Hug was appointed in early February as the temporary administrator to unravel the financial affairs of Fotis Dulos, who was nearly penniless, according to an inventory that was conducted of his assets. Fotis Dulos had paid a cadre of attorneys in the various civil and criminal cases filed against him while trying to finance the mortgages on five properties owned by his company, Fore Group.

Fotis Dulos died Jan. 30 from an apparent suicide as he faced murder and other charges in the death and disappearance of his estranged wife, Jennifer Dulos, who vanished May 24, 2019.

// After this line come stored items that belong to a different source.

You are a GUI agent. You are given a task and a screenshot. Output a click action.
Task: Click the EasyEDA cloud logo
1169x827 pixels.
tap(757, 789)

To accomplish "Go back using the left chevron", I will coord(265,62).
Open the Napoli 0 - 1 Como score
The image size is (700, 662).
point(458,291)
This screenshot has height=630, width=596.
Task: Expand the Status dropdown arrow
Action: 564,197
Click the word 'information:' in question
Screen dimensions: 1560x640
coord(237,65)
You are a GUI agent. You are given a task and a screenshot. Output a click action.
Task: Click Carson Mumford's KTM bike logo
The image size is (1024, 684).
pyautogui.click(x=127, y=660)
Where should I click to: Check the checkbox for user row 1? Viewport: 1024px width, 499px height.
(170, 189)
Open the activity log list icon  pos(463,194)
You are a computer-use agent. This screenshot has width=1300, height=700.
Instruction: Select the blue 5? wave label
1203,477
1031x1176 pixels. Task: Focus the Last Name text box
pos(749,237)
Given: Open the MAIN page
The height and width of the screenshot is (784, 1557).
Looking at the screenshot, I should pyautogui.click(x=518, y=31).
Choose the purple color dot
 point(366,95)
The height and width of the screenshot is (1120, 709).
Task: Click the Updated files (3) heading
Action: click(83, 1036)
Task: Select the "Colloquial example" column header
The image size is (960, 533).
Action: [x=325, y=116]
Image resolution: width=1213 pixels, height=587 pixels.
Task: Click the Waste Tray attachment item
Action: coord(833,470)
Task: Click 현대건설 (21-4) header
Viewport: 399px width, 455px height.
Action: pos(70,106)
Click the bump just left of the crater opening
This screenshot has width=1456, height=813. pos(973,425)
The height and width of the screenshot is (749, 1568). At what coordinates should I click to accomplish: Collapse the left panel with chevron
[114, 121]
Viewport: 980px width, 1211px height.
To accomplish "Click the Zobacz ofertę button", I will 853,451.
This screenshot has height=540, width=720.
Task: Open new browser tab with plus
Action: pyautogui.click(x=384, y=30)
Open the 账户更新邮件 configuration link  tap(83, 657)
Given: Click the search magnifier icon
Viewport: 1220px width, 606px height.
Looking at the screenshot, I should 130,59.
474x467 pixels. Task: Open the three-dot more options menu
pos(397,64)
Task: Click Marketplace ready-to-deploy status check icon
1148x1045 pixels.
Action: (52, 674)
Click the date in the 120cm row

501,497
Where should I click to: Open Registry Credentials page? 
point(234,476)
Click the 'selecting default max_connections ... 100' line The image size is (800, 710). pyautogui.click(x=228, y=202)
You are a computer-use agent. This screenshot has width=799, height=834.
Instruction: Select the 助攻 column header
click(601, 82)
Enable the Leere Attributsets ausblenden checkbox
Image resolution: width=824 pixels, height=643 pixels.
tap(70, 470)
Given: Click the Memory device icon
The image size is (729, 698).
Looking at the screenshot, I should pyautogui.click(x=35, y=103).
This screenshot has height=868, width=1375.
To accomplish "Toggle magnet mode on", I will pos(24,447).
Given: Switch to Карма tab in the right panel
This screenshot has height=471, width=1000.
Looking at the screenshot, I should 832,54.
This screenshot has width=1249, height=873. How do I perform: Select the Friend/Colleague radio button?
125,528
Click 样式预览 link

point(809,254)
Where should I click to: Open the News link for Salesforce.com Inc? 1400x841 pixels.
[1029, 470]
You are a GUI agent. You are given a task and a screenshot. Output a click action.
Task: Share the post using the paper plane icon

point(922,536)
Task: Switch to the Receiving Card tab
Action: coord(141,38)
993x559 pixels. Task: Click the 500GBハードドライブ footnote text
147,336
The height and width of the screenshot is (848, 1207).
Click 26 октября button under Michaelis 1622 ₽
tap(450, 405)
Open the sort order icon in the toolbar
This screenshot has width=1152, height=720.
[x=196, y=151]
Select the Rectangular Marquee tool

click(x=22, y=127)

Troconis, his former girlfriend, and his friend and former attorney, Kent Mawhinney, each face conspiracy to commit murder charges in the case. Troconis had been living in the Jefferson Crossing home until last June when she was originally arrested on tampering with evidence and hindering prosecution charges.

Fotis Dulos apparently didn’t have a will, Hug said in February, and someone emptied his safe deposit box likely in the days before his death.

When he died, Fotis Dulos was also awaiting a ruling on the lawsuits filed against him by his mother-in-law, Gloria Farber, and was the subject of two foreclosure proceedings.

A state Superior Court judge in Hartford issued a decision Monday in the lawsuits, awarding Farber $1.9 million. Farber contended that Fotis Dulos owed her family more than $2 million in loans made to the Fore Group, and he had not paid $200,000 left on a loan allowing him and Jennifer Dulos to build the Jefferson Crossing house.

Farber filed to foreclose on the house as Fotis Dulos was the prime suspect in the death of her daughter. Fotis and Jennifer Dulos were embroiled in an acrimonious two-year divorce and custody battle over their five children when she vanished after dropping them off at school, police said. The 50-year-old New Canaan mother is presumed dead based on blood evidence found in her garage, according to arrest warrants.

The foreclosure proceedings have been stalled since Feb. 20 as Hug has been trying to determine the value of the estate’s assets. The foreclosure proceedings will now move forward, said attorney Richard Weinsteint, who represents Farber.

“I will work with attorney Hug to get the contents out of the house,” Weinstein said Wednesday.

The Fore Group has little or no value, according to Weinstein, who plans to file a request for Farber to be awarded the $1.9 million from the estate. Danbury Savings Bank also filed foreclosure proceedings on the Sturbridge Lane home in New Canaan that Fotis Dulos was hoping to sell. It is unclear what will happen to several other properties owned by the Fore Group that Fotis Dulos was developing for sale.